Joachim Gerstl wrote:
Hi,
The 14/2.8 is my favourite lens and in short the 10-24 is not that good.
But for landscapes I love the flexibility of the 10-24. It is better on the wide end and if you stop it down at least to f5.6 or better f8 it is a very fine lens.
IIRC the only advantage of the xf 2.8/14 is a gain of 1 EV wide open. But at the expense of a weaker sharpness. IIRC the 10-24 not only has an enormous spectrum of FL, but is even @ 14 mm simply as well as the xf2.8/14…
If you don‘t believe that, just take a look @ opticallimits or the spec @ fujifilm.com
Both are excellent, but indeed the 10-24 offers about the same IQ performance @ 14mm , PLUS the 10-24 delivers a constantly excellent IQ from 10mm to about 20mm. Even wide open, with a max already @ f= 5,6-8 from FL 20-24 it is no more excellent, but acceptable - and an UWA zoom is not something to use @ 20-24 FL….

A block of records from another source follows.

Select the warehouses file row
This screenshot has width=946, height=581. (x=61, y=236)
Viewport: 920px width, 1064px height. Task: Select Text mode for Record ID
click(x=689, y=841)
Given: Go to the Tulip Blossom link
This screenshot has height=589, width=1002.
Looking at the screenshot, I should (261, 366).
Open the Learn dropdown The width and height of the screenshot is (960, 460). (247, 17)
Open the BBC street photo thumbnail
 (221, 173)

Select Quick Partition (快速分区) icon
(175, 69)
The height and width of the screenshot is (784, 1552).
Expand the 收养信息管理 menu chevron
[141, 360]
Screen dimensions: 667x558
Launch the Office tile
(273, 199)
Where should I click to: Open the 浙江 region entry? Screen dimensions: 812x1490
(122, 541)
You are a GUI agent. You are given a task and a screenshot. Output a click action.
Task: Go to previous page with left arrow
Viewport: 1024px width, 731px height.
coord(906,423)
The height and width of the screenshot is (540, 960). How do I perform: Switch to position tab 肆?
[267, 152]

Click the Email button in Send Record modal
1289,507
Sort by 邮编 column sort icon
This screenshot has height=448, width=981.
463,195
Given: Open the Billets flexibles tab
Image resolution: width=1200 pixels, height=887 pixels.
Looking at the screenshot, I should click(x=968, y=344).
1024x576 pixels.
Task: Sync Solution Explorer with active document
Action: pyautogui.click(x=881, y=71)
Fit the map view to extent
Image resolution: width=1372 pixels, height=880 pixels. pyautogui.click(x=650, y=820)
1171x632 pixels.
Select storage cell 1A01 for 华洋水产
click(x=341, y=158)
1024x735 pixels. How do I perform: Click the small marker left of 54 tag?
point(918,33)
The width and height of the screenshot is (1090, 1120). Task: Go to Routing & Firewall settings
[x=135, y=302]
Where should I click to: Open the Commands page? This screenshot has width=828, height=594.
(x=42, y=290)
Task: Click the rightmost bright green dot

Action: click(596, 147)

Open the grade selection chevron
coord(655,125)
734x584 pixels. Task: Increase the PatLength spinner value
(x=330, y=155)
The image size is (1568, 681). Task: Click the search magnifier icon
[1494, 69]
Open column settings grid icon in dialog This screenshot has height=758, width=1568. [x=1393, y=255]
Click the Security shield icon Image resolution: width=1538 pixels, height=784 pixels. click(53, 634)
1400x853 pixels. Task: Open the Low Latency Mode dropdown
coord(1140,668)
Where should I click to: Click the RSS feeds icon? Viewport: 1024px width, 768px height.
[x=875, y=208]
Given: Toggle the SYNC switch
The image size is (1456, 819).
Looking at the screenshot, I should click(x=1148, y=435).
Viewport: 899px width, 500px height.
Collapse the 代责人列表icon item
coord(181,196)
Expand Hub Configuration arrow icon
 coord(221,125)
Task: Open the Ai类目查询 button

As I wrote already before, the 8-16 delivers in fact only more in the extremely narrow, exotic niches of photography.
I can understand that people being active in this niches love the 8-16, especially astro-photographers.
But this market segment is soooo small that Fujifilm sold last year the 8-16 for nearly half of its normal price for about 2 months - evidently there are near to zero customers willing to pay the price (money, weight, taking a lot of space in your bag, difficult for filters, .. ).
As for me, landscape photography without circPol filter is just half of the pleasure.And I never do landscape or shots for architecture using lenses full open @ 2.8.
plus nowadays at least landscape photography with enormous panorama (below FL = 10 mm) is easy using stitching techniques for example.
And I confess that the strong (from 8-10mm) beginning fisheye-look of the 8-16 with its typical FL-dependent distortions - when used in rooms and showing people - is not everybodys darling, and not at all what I like.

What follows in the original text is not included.